> [Short exercise]: Filter the entries below, keeping every line that contains the word "marker".

Click-target data:
*****

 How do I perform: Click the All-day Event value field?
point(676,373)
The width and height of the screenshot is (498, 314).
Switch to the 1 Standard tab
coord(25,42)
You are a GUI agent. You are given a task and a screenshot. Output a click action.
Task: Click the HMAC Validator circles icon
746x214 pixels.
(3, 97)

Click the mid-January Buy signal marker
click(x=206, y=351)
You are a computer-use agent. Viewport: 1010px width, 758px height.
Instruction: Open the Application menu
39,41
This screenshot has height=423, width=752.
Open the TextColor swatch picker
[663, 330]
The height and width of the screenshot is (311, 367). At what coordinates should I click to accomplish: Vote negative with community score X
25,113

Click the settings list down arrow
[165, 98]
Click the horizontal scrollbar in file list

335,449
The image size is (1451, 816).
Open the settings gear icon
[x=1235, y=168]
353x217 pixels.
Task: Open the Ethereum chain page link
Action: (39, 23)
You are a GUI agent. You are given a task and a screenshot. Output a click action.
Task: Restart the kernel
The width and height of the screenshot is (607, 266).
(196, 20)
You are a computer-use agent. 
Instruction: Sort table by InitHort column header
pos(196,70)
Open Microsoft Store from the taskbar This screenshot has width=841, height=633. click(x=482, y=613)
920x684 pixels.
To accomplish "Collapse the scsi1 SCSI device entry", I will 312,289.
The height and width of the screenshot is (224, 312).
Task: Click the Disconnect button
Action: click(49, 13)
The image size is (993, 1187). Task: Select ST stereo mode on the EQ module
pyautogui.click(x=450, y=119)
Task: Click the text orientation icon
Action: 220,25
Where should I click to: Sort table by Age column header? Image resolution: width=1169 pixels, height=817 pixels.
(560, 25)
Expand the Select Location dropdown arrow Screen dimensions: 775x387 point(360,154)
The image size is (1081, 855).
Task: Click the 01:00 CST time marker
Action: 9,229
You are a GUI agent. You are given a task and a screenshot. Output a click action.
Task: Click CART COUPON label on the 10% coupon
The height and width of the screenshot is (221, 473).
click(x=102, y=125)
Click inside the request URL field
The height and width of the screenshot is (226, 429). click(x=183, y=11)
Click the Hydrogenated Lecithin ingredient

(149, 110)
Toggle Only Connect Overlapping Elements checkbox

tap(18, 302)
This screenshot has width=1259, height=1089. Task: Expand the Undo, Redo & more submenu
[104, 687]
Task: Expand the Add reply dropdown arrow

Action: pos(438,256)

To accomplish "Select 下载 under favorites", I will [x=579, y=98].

*****

> [Written response]:
Click the mid-January Buy signal marker
Task: Click the 01:00 CST time marker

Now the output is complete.